EXERCISE REQUIREMENTS ->
All lines from the beginning of the listing through the line with "Image resolution: width=906, height=2576." are to be copied word for word; the pictures are not.

EXTRACTED RECORDS ->
*** Block opens ***

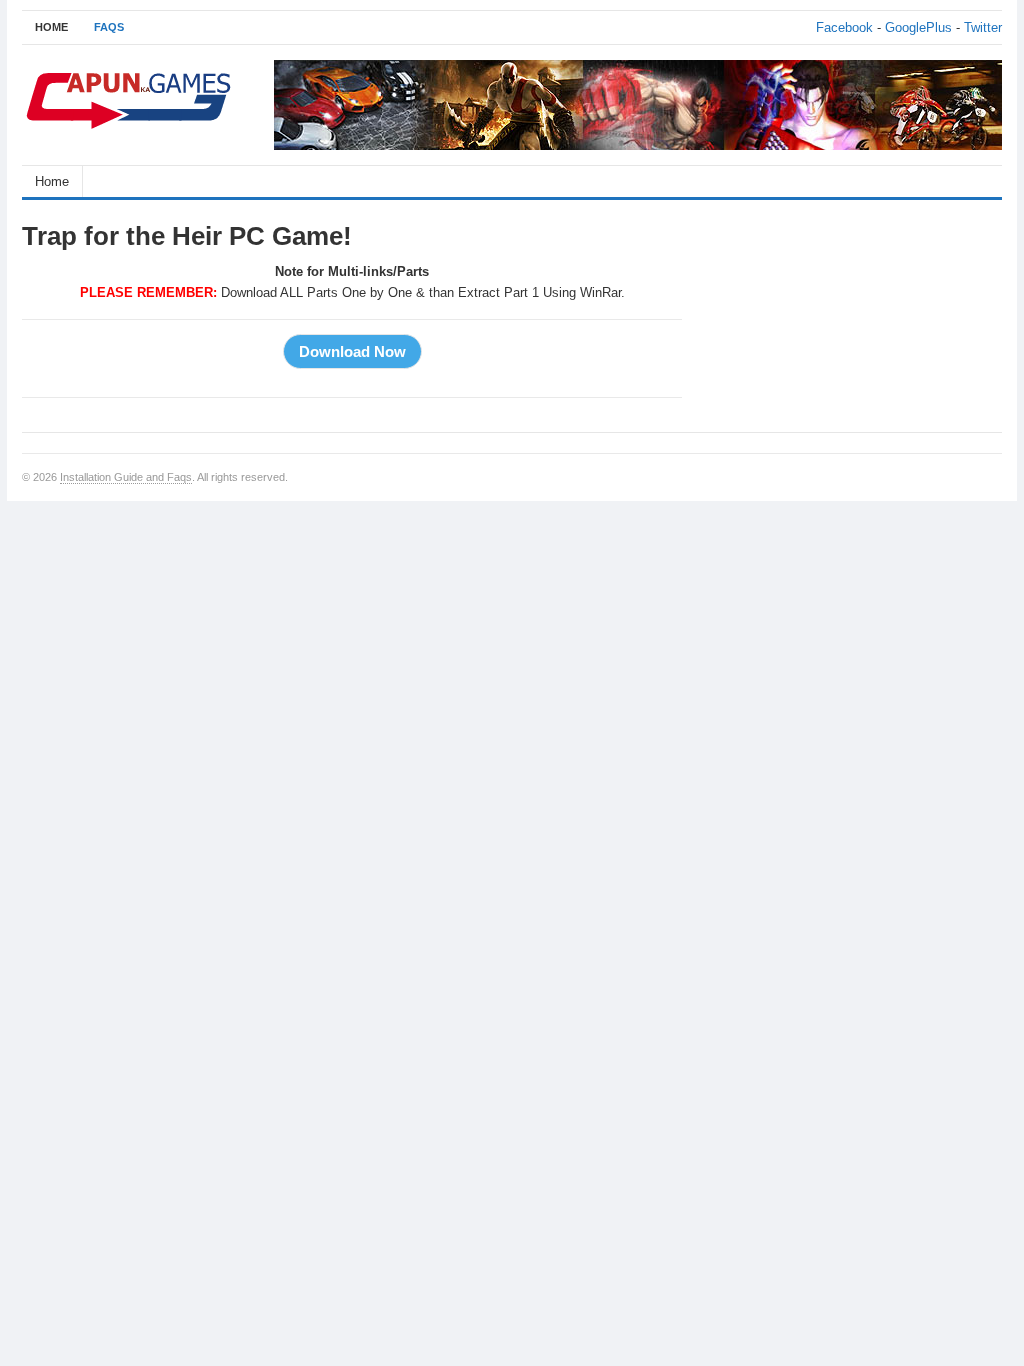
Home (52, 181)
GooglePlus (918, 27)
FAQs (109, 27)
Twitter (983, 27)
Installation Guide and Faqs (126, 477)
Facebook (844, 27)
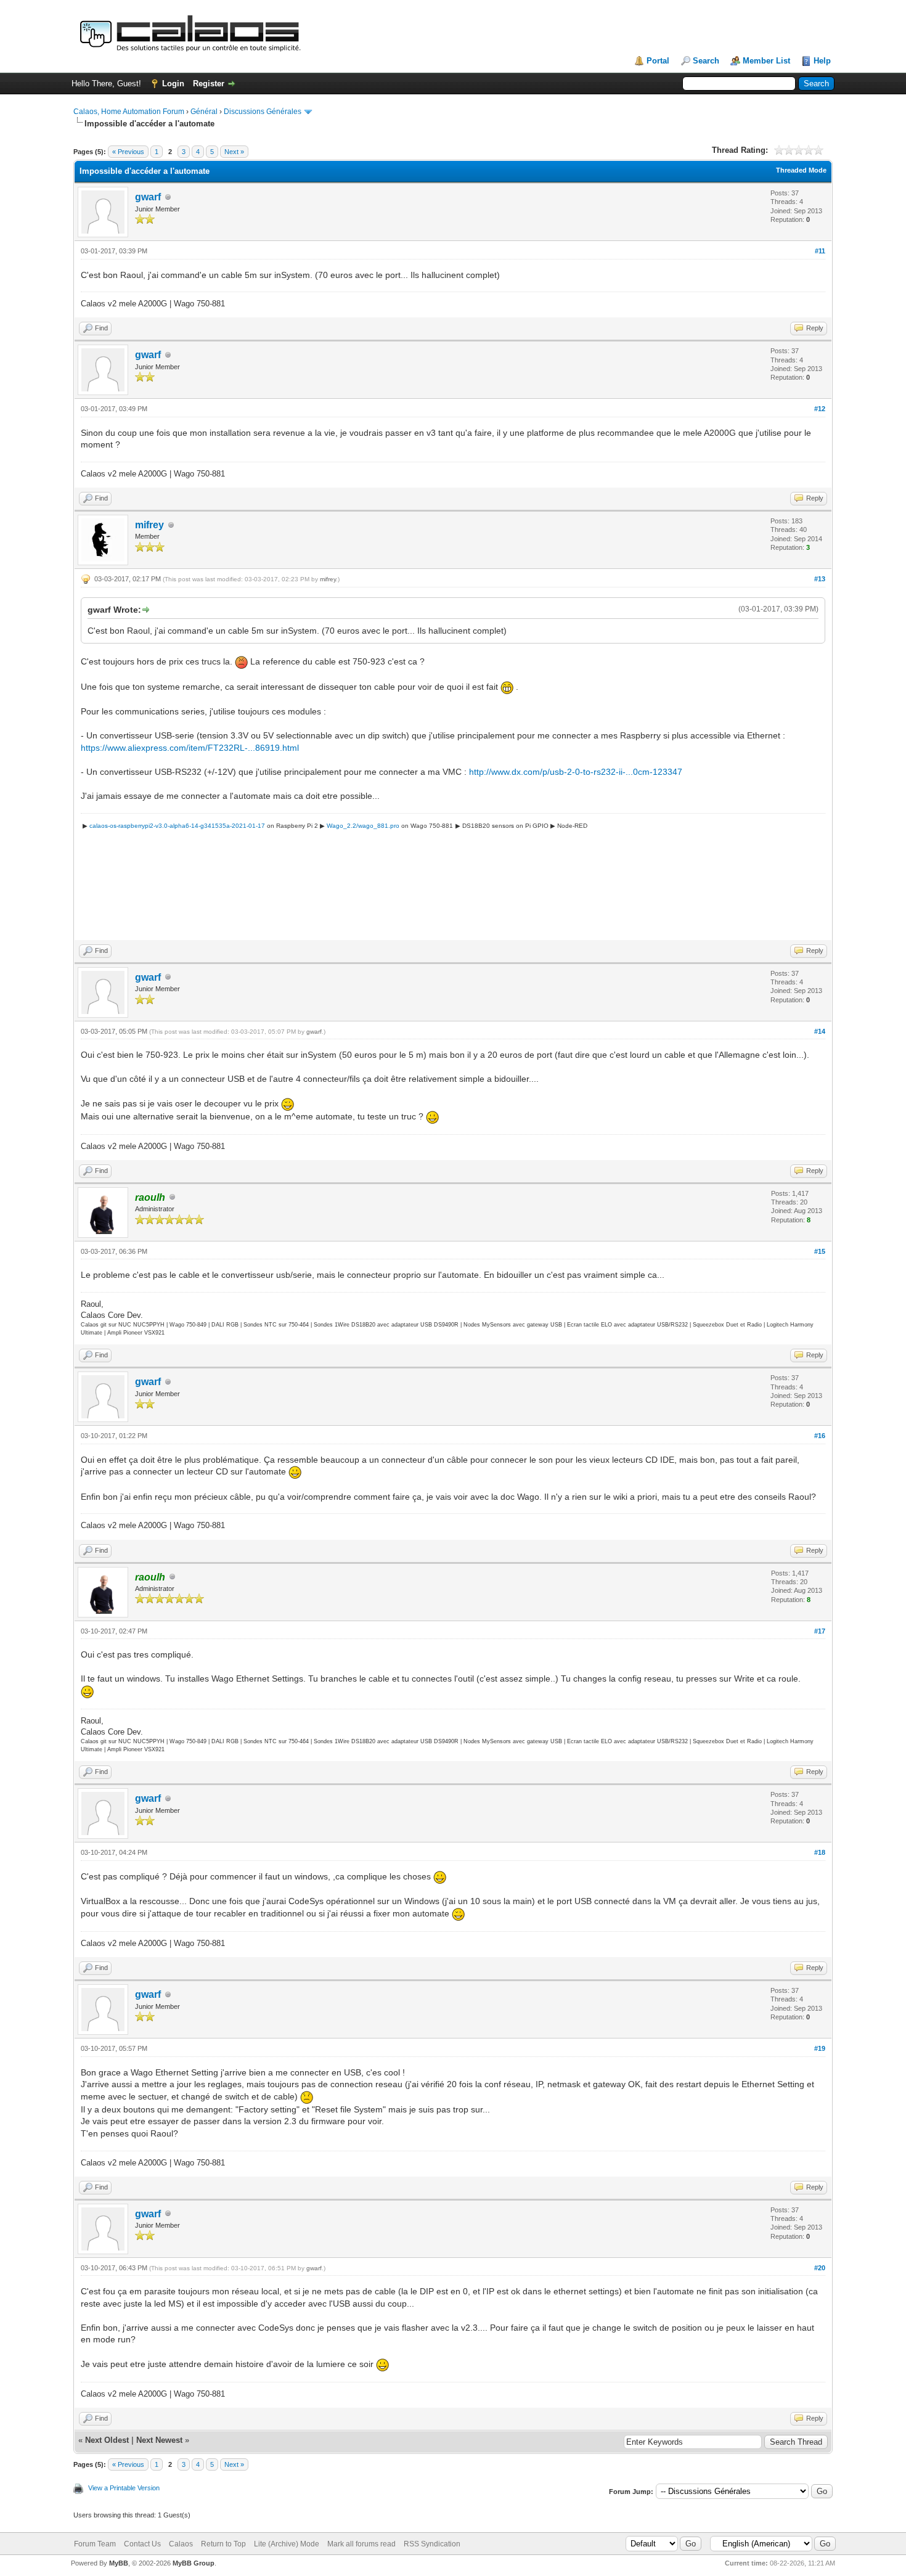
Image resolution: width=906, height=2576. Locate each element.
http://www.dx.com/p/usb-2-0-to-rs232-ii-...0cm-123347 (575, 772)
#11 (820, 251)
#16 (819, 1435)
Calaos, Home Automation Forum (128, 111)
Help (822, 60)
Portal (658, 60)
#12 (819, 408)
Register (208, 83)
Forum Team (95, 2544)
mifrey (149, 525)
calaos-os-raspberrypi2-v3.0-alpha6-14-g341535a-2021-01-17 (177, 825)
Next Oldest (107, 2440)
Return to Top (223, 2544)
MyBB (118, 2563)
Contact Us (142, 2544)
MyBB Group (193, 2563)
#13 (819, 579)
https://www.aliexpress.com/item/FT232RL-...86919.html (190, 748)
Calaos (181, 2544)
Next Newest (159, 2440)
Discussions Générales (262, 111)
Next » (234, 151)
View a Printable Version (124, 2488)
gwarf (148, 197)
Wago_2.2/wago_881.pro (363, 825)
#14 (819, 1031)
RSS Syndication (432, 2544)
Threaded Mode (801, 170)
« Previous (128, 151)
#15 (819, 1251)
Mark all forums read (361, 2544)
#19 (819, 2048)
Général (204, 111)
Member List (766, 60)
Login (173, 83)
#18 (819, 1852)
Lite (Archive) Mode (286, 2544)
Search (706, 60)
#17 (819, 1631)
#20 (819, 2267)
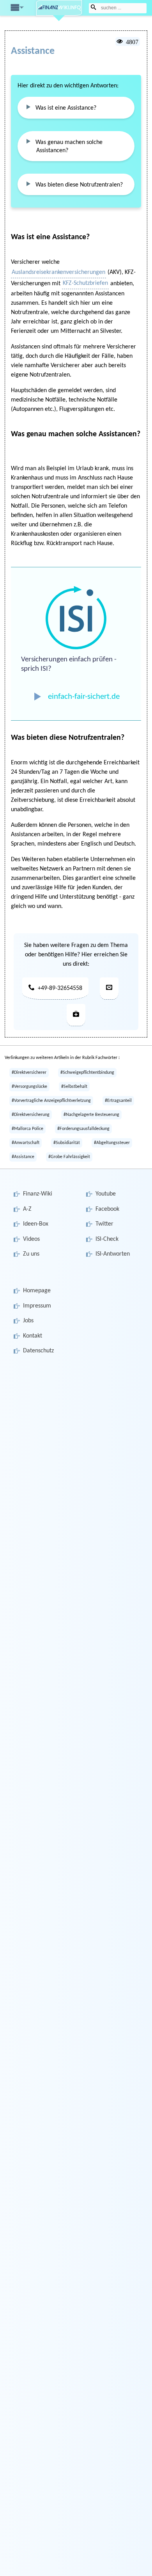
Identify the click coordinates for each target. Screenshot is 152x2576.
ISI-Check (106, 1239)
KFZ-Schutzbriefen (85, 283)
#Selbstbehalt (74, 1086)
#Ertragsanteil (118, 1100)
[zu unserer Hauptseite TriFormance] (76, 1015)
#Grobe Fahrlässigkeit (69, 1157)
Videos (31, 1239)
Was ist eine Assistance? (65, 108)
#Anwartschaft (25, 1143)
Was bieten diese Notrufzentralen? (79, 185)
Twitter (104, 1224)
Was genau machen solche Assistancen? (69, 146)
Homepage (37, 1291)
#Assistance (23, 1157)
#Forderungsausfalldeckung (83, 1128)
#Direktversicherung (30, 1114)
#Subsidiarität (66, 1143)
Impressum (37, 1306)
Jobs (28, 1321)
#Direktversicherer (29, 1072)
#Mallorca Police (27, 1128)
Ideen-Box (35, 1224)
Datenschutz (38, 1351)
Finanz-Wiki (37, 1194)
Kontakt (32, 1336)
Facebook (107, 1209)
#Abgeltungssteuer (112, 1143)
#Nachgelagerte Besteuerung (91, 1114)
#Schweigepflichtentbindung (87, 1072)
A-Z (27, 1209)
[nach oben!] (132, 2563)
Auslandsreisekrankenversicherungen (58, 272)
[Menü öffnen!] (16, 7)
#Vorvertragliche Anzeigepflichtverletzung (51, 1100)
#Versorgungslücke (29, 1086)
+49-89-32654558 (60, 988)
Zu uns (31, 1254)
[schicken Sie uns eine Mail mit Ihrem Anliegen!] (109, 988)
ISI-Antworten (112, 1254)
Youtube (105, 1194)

*** Block closes ***

EXERCISE ANSWER ->
Home (52, 181)
GooglePlus (918, 27)
FAQs (109, 27)
Twitter (983, 27)
Installation Guide and Faqs (126, 477)
Facebook (844, 27)
Image resolution: width=906, height=2576. Locate each element.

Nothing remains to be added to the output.